Le Monde has released an article reporting on the publishing of books by French politicians, a veritable cottage industry. The report confirms a few things which any observer of the genre will long have noticed, e.g.:
- That French politicians write books to give off airs of literary gravitas.
- “‘The exercise is getting banalized and is leading to a profusion of writings of variable quality,’ stressed [pollster] Brice Teinturier […]. [N]ew criticisms are addressed to politicians who are in office: they are criticized for writing instead of working.”
- “Sophie Charnavel, head of the publisher Robert Laffont, considers that certain books are only there to occupy space and ‘are standardized’ so that their author is invited to the morning radio shows. A marketing exercise.”
- That, as a rule, no one is reading the bulk of these publications.
E.g., European Commissioner for the Economy Pierre Moscovici’s memoirs have exactly zero reviews on Amazon.fr. Moscovici is well-known for his striking resemblance to pornographic actor-director Pierre Woodman.
The ultra-Zionist Socialist former prime minister Manuel Valls – who, being married to a Jewess, once declared that he was “eternally linked to the Jewish community and to Israel” – pointedly entitled his book Not a Drop of French Blood (his parents are Spanish and Swiss; and he is currently serving as a municipal councillor in Barcelona).
Admittedly, a few heavyweights are able to sell: Nicolas Sarkozy’s latest memoir The Time of Storms (volume I) has sold 238,000 copies and François Hollande’s The Lessons of Power has sold 200,000 copies (miraculous given how inert Hollande was as president). A few big names of the far left and far right like Jean-Luc Mélenchon and Philippe de Villiers can also break into six-digit sales.

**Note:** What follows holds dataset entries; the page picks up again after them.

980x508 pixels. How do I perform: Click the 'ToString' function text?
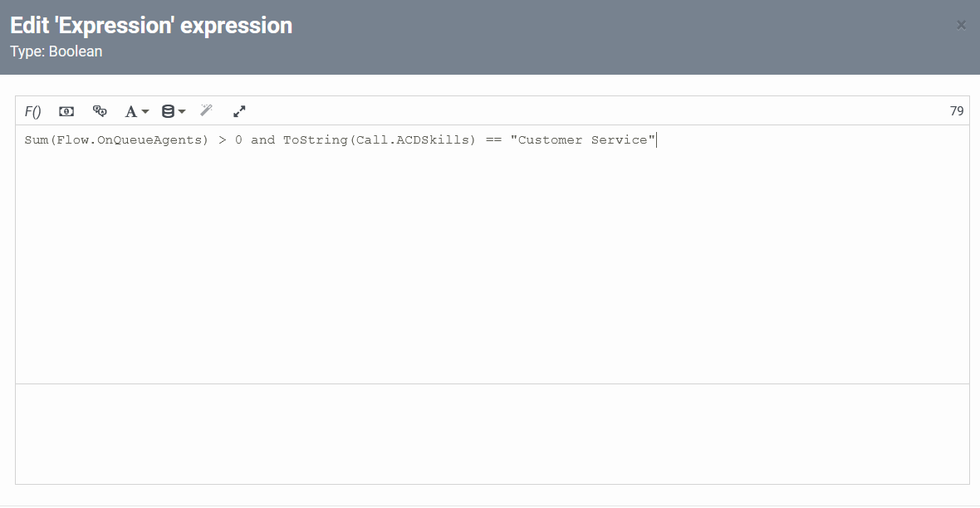coord(316,140)
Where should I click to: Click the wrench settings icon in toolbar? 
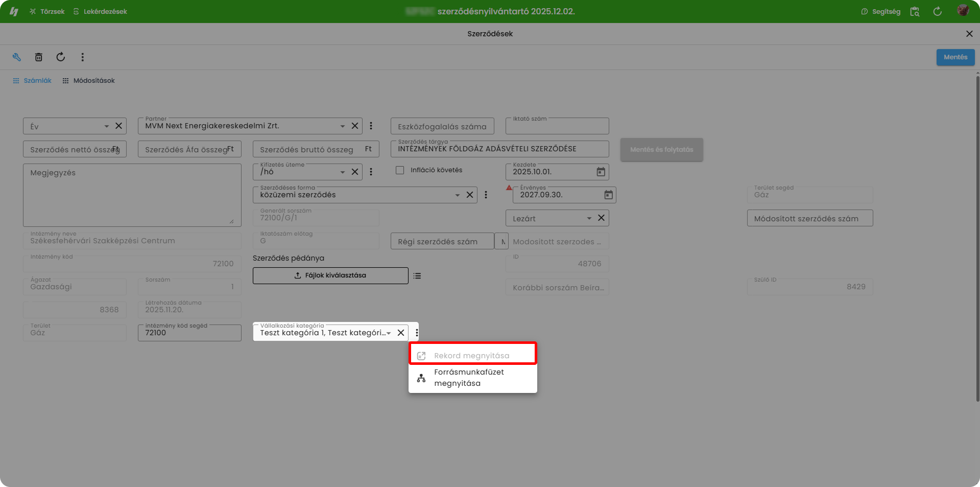pyautogui.click(x=17, y=57)
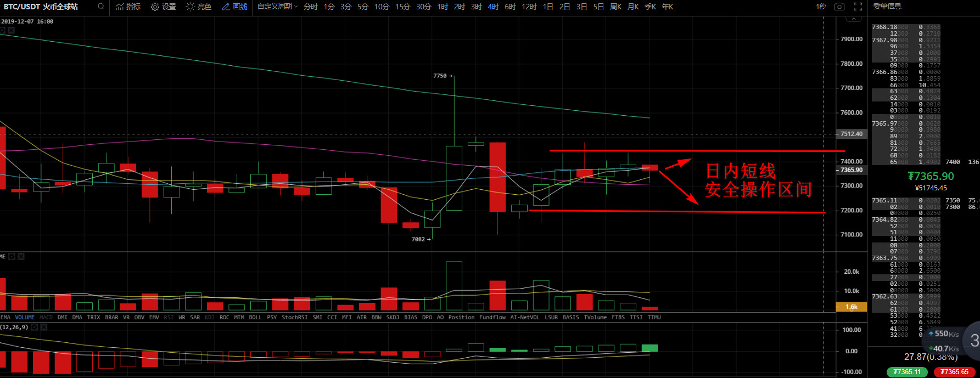Take a chart screenshot with camera icon
This screenshot has width=980, height=378.
[839, 7]
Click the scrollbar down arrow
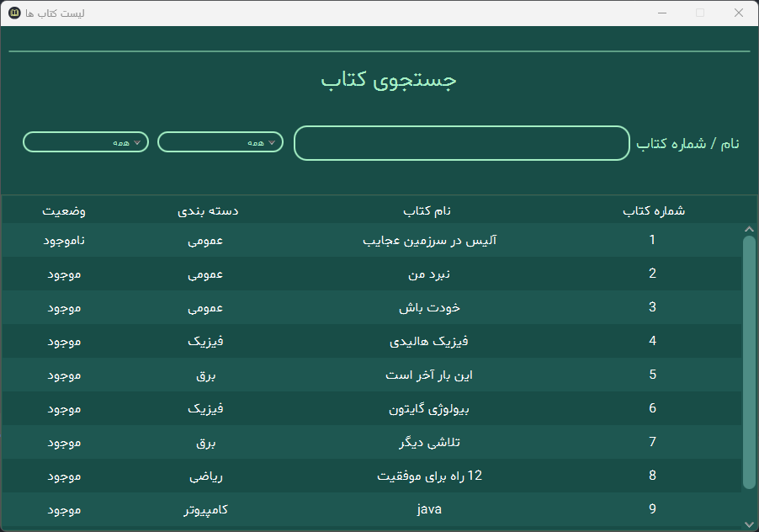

I was most struck however by a throw-away paragraph at the end of the article:
There remains however one unknown person before the 2022 presidential elections. The question is now sharply posed: till when will last the big publishers’ consensus to never publish a book signed by Marine Le Pen? For now, the cordon sanitaire [quarantining of the far-right] remains the rule for the 10 biggest publishers. “[Publishing her] would mean participating in her detoxification, which I do not want to do. My hat as a citizen takes precedence over my hat as a publisher,” said Olivier Nora [the CEO of the publisher Grasset]. Here too, economic and political motives are intertwined: “Morally, I am not ready to do this,” concluded Muriel Beyer [deputy head of Humensis, a major political publisher]. “And, professionally, my authors would not want to be part of the same publishing house as her.”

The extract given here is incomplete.